INFORMATION SHOWN:
****************

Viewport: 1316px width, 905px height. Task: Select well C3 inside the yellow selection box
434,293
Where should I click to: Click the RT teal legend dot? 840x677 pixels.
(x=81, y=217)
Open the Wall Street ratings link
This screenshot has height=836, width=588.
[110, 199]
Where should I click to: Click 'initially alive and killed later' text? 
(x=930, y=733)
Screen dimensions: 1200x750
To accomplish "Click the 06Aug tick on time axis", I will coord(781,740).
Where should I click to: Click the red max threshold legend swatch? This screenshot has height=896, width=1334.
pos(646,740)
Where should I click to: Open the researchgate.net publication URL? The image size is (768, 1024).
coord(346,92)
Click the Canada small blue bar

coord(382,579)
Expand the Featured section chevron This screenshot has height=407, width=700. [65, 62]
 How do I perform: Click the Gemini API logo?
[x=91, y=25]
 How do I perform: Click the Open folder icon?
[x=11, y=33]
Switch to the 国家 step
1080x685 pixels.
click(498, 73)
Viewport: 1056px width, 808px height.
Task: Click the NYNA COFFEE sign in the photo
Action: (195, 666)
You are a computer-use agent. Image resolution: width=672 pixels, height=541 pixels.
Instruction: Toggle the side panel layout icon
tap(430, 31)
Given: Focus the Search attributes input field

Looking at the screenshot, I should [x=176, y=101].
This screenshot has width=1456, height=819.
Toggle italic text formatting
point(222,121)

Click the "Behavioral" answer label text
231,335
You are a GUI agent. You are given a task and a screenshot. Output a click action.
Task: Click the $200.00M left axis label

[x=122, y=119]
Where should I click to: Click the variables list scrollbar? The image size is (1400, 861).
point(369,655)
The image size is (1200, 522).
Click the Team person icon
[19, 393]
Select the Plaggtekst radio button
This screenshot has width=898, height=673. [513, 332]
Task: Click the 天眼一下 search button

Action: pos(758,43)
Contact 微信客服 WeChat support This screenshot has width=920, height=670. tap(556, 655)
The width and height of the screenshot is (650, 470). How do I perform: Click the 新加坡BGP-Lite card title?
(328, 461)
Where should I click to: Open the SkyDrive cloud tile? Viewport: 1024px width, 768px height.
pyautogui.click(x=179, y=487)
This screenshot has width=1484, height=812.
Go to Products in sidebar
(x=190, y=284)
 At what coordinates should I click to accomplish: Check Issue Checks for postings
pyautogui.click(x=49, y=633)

****************

TASK DIRECTIONS:
List each line of the material above that contains the word "height". Case counts.

ANSWER TO THIS EXERCISE:
Viewport: 1316px width, 905px height. Task: Select well C3 inside the yellow selection box
This screenshot has height=836, width=588.
Where should I click to: Click the red max threshold legend swatch? This screenshot has height=896, width=1334.
Expand the Featured section chevron This screenshot has height=407, width=700. [65, 62]
Viewport: 1056px width, 808px height.
You are a computer-use agent. Image resolution: width=672 pixels, height=541 pixels.
This screenshot has width=1456, height=819.
This screenshot has width=898, height=673. [513, 332]
Contact 微信客服 WeChat support This screenshot has width=920, height=670. tap(556, 655)
The width and height of the screenshot is (650, 470). How do I perform: Click the 新加坡BGP-Lite card title?
Where should I click to: Open the SkyDrive cloud tile? Viewport: 1024px width, 768px height.
This screenshot has width=1484, height=812.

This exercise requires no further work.